# Your top Five movie of 2014



## Flame (Dec 21, 2014)

I would love to post mine.. but my spare time was spent on games more. didn't have too much spare time and the time i did have I wanted to spend on games.

this thread is a my way of finding good movies of 2014 which i should watch.
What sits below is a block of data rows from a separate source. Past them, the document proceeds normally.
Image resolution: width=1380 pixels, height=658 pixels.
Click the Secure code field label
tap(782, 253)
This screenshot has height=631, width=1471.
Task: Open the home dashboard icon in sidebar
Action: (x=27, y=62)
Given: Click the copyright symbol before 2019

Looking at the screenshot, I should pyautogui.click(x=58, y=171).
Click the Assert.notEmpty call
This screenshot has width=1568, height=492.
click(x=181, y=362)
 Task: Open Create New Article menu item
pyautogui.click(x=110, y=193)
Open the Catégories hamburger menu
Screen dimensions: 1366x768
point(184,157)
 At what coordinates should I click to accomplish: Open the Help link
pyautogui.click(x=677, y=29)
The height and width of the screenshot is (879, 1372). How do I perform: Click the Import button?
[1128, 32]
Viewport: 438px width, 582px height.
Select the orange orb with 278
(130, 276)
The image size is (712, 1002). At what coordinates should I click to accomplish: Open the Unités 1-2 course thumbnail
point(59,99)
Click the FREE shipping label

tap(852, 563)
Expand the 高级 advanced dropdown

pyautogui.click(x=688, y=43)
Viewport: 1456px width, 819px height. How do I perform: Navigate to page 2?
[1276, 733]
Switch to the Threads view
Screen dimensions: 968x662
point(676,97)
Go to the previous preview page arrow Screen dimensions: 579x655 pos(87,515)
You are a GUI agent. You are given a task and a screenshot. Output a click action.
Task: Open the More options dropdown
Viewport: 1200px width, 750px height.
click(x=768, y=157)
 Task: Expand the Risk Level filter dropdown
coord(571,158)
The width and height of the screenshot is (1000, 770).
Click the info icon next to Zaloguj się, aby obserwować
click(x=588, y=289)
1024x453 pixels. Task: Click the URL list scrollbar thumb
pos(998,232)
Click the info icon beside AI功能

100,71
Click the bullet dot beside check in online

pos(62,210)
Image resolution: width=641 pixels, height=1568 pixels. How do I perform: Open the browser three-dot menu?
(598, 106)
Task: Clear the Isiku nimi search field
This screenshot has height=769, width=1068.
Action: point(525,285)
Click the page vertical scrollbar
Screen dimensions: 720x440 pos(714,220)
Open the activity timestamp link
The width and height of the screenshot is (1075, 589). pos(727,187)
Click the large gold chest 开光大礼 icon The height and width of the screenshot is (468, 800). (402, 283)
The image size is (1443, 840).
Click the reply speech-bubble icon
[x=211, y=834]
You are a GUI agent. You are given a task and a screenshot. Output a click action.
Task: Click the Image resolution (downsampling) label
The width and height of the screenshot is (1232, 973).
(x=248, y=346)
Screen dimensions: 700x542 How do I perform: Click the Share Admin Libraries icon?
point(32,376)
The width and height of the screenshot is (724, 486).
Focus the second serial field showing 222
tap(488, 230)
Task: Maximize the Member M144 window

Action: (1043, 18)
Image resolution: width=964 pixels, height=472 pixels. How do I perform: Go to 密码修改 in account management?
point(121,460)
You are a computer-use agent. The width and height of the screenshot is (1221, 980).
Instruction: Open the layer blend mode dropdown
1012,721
and a thread for GBAtemp to discuss the best movie of 2014.


----------



## RevPokemon (Dec 21, 2014)

The Lego Movie (easily the best as I'm a huge Lego nut)

22 Jump street

Lucy

Theory of Everything


----------



## WiiCube_2013 (Dec 21, 2014)

1) Guardians of the Galaxy
2) Planet of the Apes
3) Godzilla
4) Teenage Mutant Ninja Turtles (yeah, I really liked it a lot)
5) 22 Jump Street

I'm a huge fan of Dumb & Dumber but Dumb and Dumber To is a piece of shit. The most I got out of it were a couple of chuckles. *sigh* Biggest disappointment of 2014.


----------



## RevPokemon (Dec 21, 2014)

WiiCube_2013 said:


> 1) Guardians of the Galaxy
> 2) Planet of the Apes
> 3) Godzilla
> 4) Teenage Mutant Ninja Turtles (yeah, I really liked it a lot)
> ...


Honestly I don't get how people expected a sequel of a 20+ year old movie would be good


----------



## Flame (Dec 21, 2014)

RevPokemon said:


> Honestly I don't get how people expected a sequel of a 20+ year old movie would be good


 

CONFIRMED! STAR WARS DOOMED!


----------



## RevPokemon (Dec 21, 2014)

Flame said:


> CONFIRMED! STARS WAS DOOMED!



Well at least Carey has reached the level of god awful that Adam Sandler has reached (at least not yet)


----------



## WiiCube_2013 (Dec 21, 2014)

RevPokemon said:


> Well at least Carey has reached the level of god awful that Adam Sandler has reached (at least not yet)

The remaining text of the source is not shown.